• _TASK GOAL_
Reproduce every line of the following records word for word, with nothing changed.

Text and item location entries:

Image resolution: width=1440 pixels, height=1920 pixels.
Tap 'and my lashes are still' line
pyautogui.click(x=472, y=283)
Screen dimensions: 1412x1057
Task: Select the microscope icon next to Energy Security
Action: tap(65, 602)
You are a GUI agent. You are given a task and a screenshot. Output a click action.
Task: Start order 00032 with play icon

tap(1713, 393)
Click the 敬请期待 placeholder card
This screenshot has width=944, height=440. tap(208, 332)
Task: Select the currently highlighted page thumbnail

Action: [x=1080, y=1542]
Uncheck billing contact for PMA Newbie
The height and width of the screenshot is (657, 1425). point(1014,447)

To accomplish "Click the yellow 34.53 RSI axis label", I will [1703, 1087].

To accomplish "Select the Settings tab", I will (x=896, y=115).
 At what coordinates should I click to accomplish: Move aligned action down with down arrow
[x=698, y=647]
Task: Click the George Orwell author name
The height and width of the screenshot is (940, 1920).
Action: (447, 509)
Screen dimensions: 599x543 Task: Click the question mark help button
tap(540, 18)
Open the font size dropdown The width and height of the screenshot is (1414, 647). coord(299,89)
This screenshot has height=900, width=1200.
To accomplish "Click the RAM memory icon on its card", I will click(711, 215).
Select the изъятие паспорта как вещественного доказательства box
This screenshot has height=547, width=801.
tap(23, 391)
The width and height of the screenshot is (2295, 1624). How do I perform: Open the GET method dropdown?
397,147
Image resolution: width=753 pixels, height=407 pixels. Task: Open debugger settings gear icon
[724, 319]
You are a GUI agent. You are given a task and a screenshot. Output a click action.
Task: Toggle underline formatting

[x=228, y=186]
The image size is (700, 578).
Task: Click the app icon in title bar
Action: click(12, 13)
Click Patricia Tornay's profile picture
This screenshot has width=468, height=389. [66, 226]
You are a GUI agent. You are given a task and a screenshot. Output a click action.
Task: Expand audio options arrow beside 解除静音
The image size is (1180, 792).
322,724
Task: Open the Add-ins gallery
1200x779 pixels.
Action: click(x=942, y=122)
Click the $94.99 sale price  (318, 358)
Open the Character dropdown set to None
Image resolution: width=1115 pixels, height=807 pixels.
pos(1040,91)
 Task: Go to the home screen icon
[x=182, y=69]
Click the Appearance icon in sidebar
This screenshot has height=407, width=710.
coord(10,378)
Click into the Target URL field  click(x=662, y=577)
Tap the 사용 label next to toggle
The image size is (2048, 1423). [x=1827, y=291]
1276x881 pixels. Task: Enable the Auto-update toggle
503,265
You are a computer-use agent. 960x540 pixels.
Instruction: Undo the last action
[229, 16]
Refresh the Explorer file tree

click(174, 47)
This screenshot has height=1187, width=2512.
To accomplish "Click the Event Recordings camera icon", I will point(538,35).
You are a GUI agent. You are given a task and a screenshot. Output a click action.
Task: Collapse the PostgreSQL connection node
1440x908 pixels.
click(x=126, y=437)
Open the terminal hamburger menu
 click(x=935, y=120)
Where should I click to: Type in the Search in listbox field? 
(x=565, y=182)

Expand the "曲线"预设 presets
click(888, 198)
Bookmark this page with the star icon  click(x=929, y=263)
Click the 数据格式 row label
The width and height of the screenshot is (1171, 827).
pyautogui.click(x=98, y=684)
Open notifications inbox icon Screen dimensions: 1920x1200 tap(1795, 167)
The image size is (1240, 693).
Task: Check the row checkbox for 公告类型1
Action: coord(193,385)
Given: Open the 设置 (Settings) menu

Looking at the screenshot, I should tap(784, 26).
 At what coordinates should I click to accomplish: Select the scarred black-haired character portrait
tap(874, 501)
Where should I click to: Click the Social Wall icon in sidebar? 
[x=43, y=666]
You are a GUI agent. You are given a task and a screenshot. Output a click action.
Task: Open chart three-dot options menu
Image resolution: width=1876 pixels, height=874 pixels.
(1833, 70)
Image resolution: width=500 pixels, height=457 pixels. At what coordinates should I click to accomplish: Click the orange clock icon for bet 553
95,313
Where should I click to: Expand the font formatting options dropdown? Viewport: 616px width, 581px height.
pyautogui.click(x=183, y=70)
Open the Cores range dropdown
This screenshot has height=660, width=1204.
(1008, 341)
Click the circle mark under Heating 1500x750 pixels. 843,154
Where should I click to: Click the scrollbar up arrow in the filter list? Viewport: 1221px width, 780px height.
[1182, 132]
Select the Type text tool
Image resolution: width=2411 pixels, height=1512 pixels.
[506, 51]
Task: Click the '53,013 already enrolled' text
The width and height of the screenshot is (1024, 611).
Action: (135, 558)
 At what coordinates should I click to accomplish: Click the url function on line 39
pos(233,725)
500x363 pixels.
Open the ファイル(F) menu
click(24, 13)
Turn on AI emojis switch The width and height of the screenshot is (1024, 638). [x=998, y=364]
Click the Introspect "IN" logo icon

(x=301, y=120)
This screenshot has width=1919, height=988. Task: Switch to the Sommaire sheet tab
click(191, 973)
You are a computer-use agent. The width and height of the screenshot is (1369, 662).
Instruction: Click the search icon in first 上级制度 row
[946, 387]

• _FINISHED TASK_
Image resolution: width=1440 pixels, height=1920 pixels.
Tap 'and my lashes are still' line
pyautogui.click(x=472, y=283)
Screen dimensions: 1412x1057
Task: Select the microscope icon next to Energy Security
Action: tap(65, 602)
You are a GUI agent. You are given a task and a screenshot. Output a click action.
Task: Start order 00032 with play icon

tap(1713, 393)
Click the 敬请期待 placeholder card
This screenshot has width=944, height=440. tap(208, 332)
Task: Select the currently highlighted page thumbnail

Action: [x=1080, y=1542]
Uncheck billing contact for PMA Newbie
The height and width of the screenshot is (657, 1425). point(1014,447)

To accomplish "Click the yellow 34.53 RSI axis label", I will [1703, 1087].

To accomplish "Select the Settings tab", I will (x=896, y=115).
 At what coordinates should I click to accomplish: Move aligned action down with down arrow
[x=698, y=647]
Task: Click the George Orwell author name
The height and width of the screenshot is (940, 1920).
Action: (447, 509)
Screen dimensions: 599x543 Task: Click the question mark help button
tap(540, 18)
Open the font size dropdown The width and height of the screenshot is (1414, 647). coord(299,89)
This screenshot has height=900, width=1200.
To accomplish "Click the RAM memory icon on its card", I will click(711, 215).
Select the изъятие паспорта как вещественного доказательства box
This screenshot has height=547, width=801.
tap(23, 391)
The width and height of the screenshot is (2295, 1624). How do I perform: Open the GET method dropdown?
397,147
Image resolution: width=753 pixels, height=407 pixels. Task: Open debugger settings gear icon
[724, 319]
You are a GUI agent. You are given a task and a screenshot. Output a click action.
Task: Toggle underline formatting

[x=228, y=186]
The image size is (700, 578).
Task: Click the app icon in title bar
Action: click(12, 13)
Click Patricia Tornay's profile picture
This screenshot has width=468, height=389. [66, 226]
You are a GUI agent. You are given a task and a screenshot. Output a click action.
Task: Expand audio options arrow beside 解除静音
The image size is (1180, 792).
322,724
Task: Open the Add-ins gallery
1200x779 pixels.
Action: click(x=942, y=122)
Click the $94.99 sale price  (318, 358)
Open the Character dropdown set to None
Image resolution: width=1115 pixels, height=807 pixels.
pos(1040,91)
 Task: Go to the home screen icon
[x=182, y=69]
Click the Appearance icon in sidebar
This screenshot has height=407, width=710.
coord(10,378)
Click into the Target URL field  click(x=662, y=577)
Tap the 사용 label next to toggle
The image size is (2048, 1423). [x=1827, y=291]
1276x881 pixels. Task: Enable the Auto-update toggle
503,265
You are a computer-use agent. 960x540 pixels.
Instruction: Undo the last action
[229, 16]
Refresh the Explorer file tree

click(174, 47)
This screenshot has height=1187, width=2512.
To accomplish "Click the Event Recordings camera icon", I will point(538,35).
You are a GUI agent. You are given a task and a screenshot. Output a click action.
Task: Collapse the PostgreSQL connection node
1440x908 pixels.
click(x=126, y=437)
Open the terminal hamburger menu
 click(x=935, y=120)
Where should I click to: Type in the Search in listbox field? 
(x=565, y=182)

Expand the "曲线"预设 presets
click(888, 198)
Bookmark this page with the star icon  click(x=929, y=263)
Click the 数据格式 row label
The width and height of the screenshot is (1171, 827).
pyautogui.click(x=98, y=684)
Open notifications inbox icon Screen dimensions: 1920x1200 tap(1795, 167)
The image size is (1240, 693).
Task: Check the row checkbox for 公告类型1
Action: coord(193,385)
Given: Open the 设置 (Settings) menu

Looking at the screenshot, I should tap(784, 26).
 At what coordinates should I click to accomplish: Select the scarred black-haired character portrait
tap(874, 501)
Where should I click to: Click the Social Wall icon in sidebar? 
[x=43, y=666]
You are a GUI agent. You are given a task and a screenshot. Output a click action.
Task: Open chart three-dot options menu
Image resolution: width=1876 pixels, height=874 pixels.
(1833, 70)
Image resolution: width=500 pixels, height=457 pixels. At what coordinates should I click to accomplish: Click the orange clock icon for bet 553
95,313
Where should I click to: Expand the font formatting options dropdown? Viewport: 616px width, 581px height.
pyautogui.click(x=183, y=70)
Open the Cores range dropdown
This screenshot has height=660, width=1204.
(1008, 341)
Click the circle mark under Heating 1500x750 pixels. 843,154
Where should I click to: Click the scrollbar up arrow in the filter list? Viewport: 1221px width, 780px height.
[1182, 132]
Select the Type text tool
Image resolution: width=2411 pixels, height=1512 pixels.
[506, 51]
Task: Click the '53,013 already enrolled' text
The width and height of the screenshot is (1024, 611).
Action: (135, 558)
 At what coordinates should I click to accomplish: Click the url function on line 39
pos(233,725)
500x363 pixels.
Open the ファイル(F) menu
click(24, 13)
Turn on AI emojis switch The width and height of the screenshot is (1024, 638). [x=998, y=364]
Click the Introspect "IN" logo icon

(x=301, y=120)
This screenshot has width=1919, height=988. Task: Switch to the Sommaire sheet tab
click(191, 973)
You are a computer-use agent. The width and height of the screenshot is (1369, 662).
Instruction: Click the search icon in first 上级制度 row
[946, 387]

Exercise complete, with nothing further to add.